How to Use Your Generated SSH Keys
Once you have downloaded your key pair, follow these steps to use them:
- 1. Save the private key to
~/.ssh/id_ed25519(or~/.ssh/id_rsafor RSA) and set permissions:chmod 600 ~/.ssh/id_ed25519
- 2. Add the public key to the remote server's
~/.ssh/authorized_keys:cat id_ed25519.pub >> ~/.ssh/authorized_keys
- 3. For GitHub/GitLab, paste the public key contents into Settings → SSH Keys.

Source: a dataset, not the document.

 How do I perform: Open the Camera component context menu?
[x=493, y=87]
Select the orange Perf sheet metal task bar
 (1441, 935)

- 4. Connect to your server:
ssh -i ~/.ssh/id_ed25519 user@your-server.com
SSH Key Security Best Practices
To keep your SSH keys secure: never share or upload your private key anywhere, store it with chmod 600 permissions, use a passphrase for extra protection on personal machines, rotate keys periodically for critical servers, and use separate key pairs for different services rather than reusing one key everywhere. For team environments, consider certificate-based SSH authentication for centralized key management.
Why Choose QuickTooly.com?
QuickTooly.com is built by senior software engineers focused on fast, private, and dependency-free web tools. Our SSH key generator uses battle-tested open-source cryptography libraries — node-forge for RSA and tweetnacl for Ed25519 — running entirely in your browser. No registration, no data collection, no limits. The ideal tool for developers, sysadmins, and DevOps engineers who need SSH keys on demand.

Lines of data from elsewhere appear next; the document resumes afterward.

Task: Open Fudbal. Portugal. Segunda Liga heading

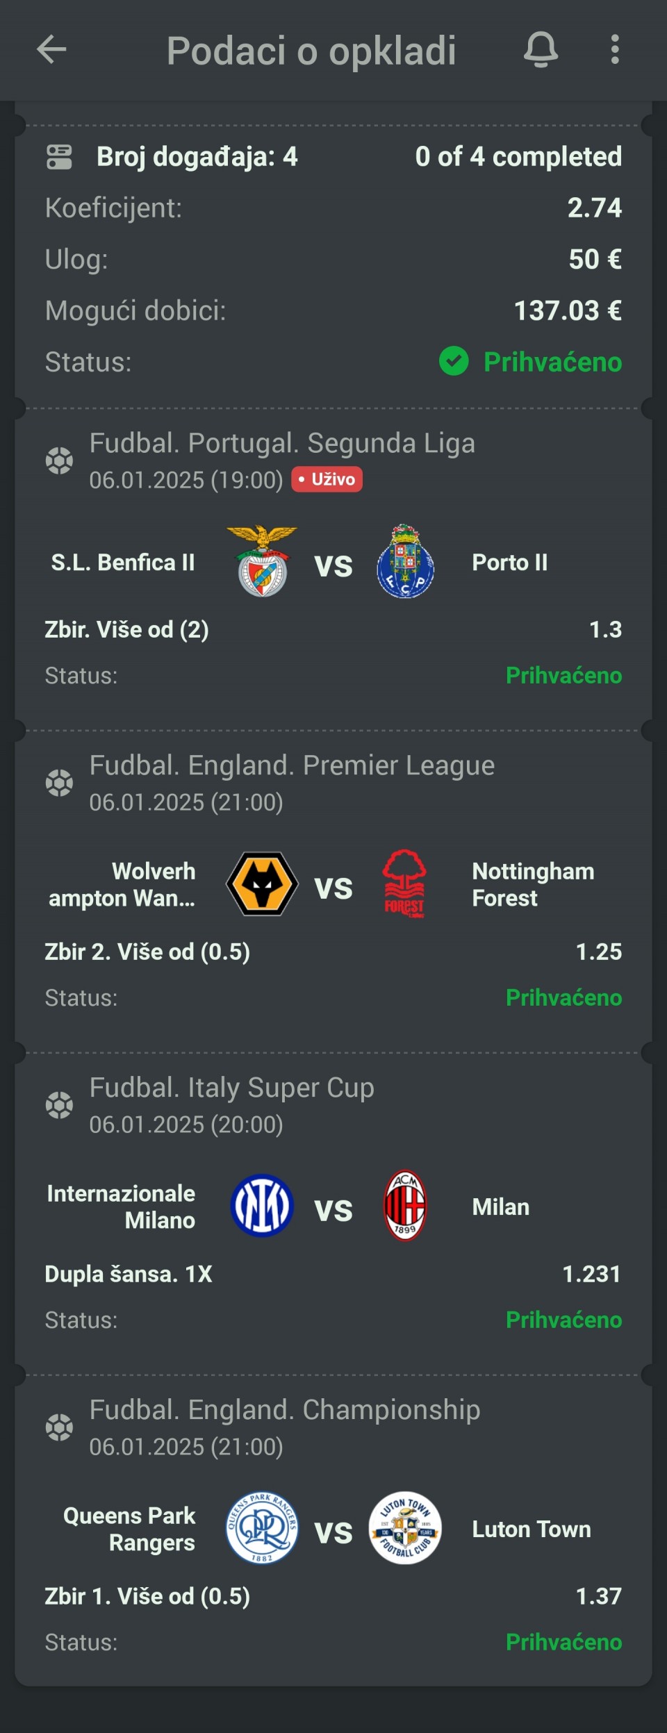Action: (x=282, y=443)
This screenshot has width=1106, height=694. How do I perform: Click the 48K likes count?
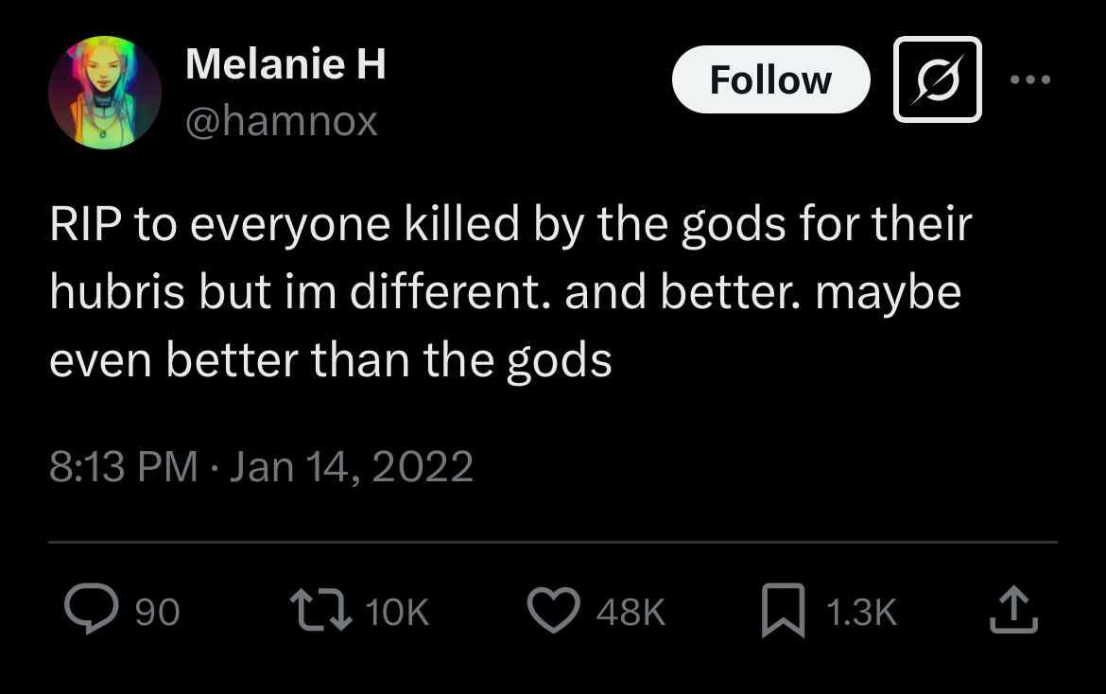click(x=631, y=613)
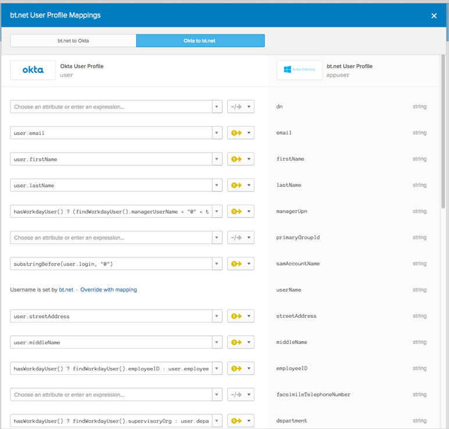This screenshot has width=449, height=429.
Task: Click the Okta logo in the profile header
Action: pos(33,70)
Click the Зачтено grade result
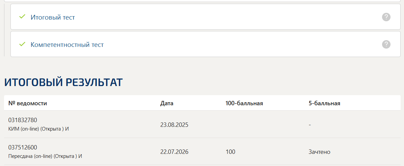 (x=320, y=152)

Frequently Asked Questions
Is it safe to generate SSH keys in a browser?
Yes — when generation is 100% client-side. QuickTooly's SSH key generator runs entirely in your browser using the Web Crypto API and audited JavaScript libraries. Your private key is never transmitted over the network. You can verify this by opening DevTools → Network and observing zero outbound requests during generation.

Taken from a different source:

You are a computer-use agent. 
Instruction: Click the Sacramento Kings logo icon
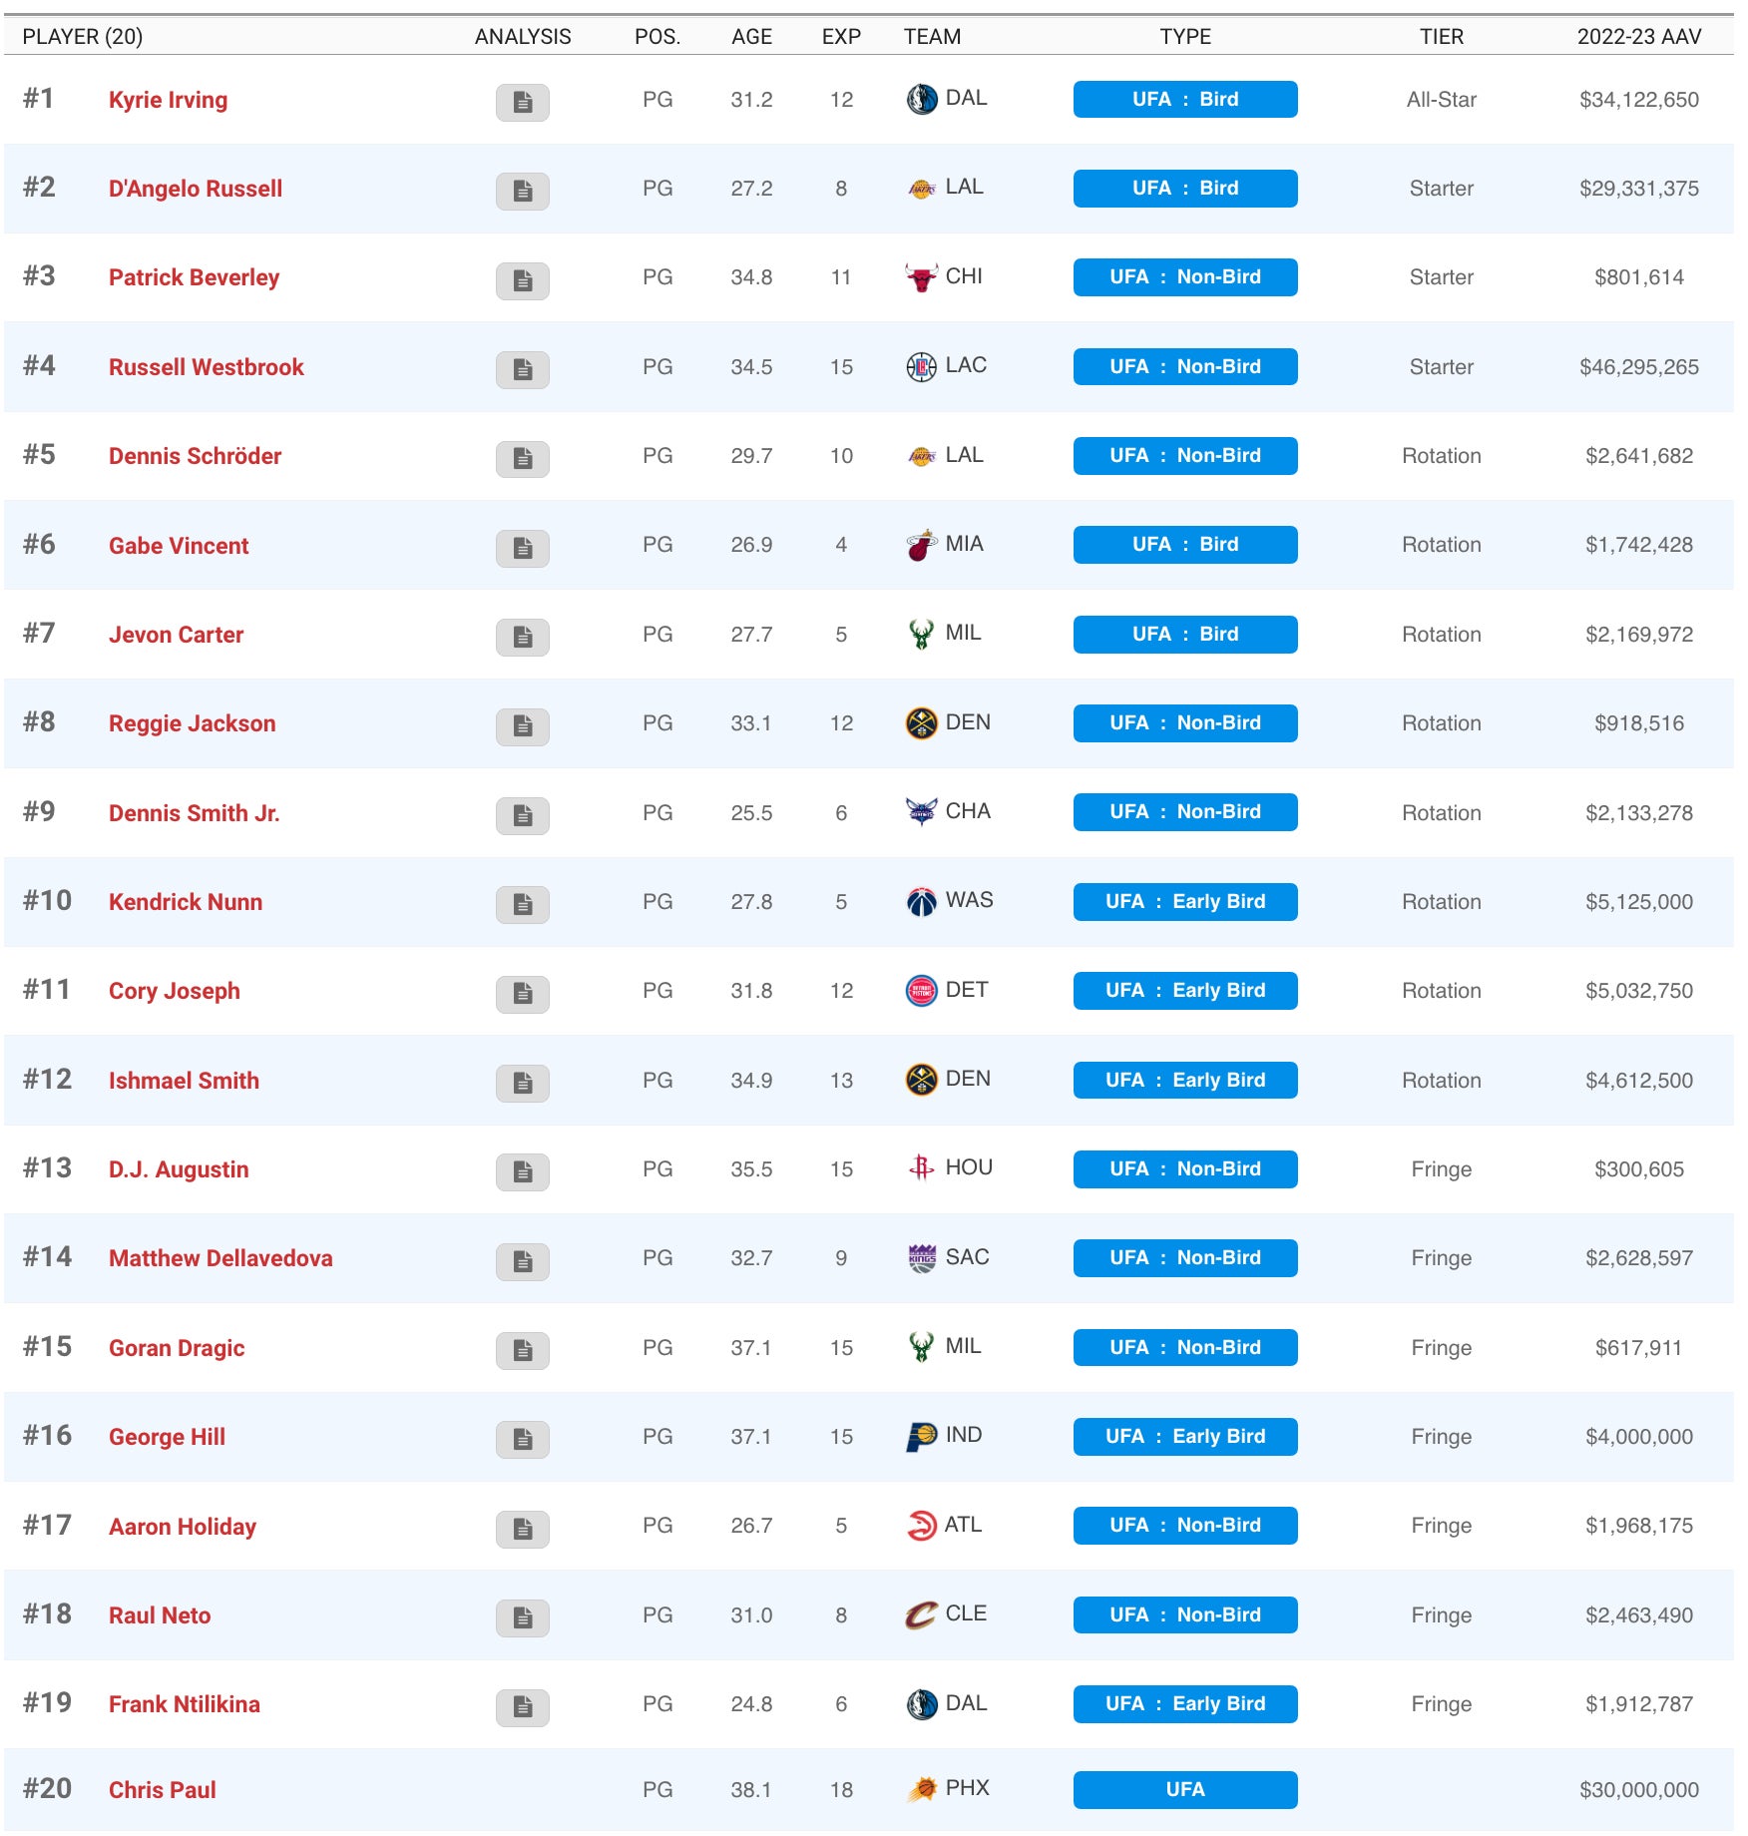coord(921,1258)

Which key type should I choose?
Ed25519 for almost everything — it's faster, smaller, and has stronger security properties than RSA. Use RSA-4096 only when connecting to older SSH servers (OpenSSH < 6.5) or when a compliance policy specifically requires RSA.
What is the comment field for?
The comment is appended to the end of the public key line and is purely informational — it doesn't affect the key's cryptographic properties. Conventionally it's set to user@hostname to help you identify which key belongs to which machine when reviewing authorized_keys files.
Can I add a passphrase to my private key?
This tool generates unencrypted private keys for simplicity. To add a passphrase after downloading, run: ssh-keygen -p -f ~/.ssh/id_ed25519. This encrypts the key file so that even if someone obtains it, they still need the passphrase to use it.
How do I add my SSH public key to GitHub?
Copy the entire public key text, go to GitHub → Settings → SSH and GPG keys → New SSH key, paste it in, and save. Then test with ssh -T git@github.com.
What file permissions should my SSH keys have?
The private key must be readable only by its owner: chmod 600 ~/.ssh/id_ed25519. The ~/.ssh directory itself should be chmod 700. SSH will refuse to use a private key with overly permissive permissions as a security safeguard.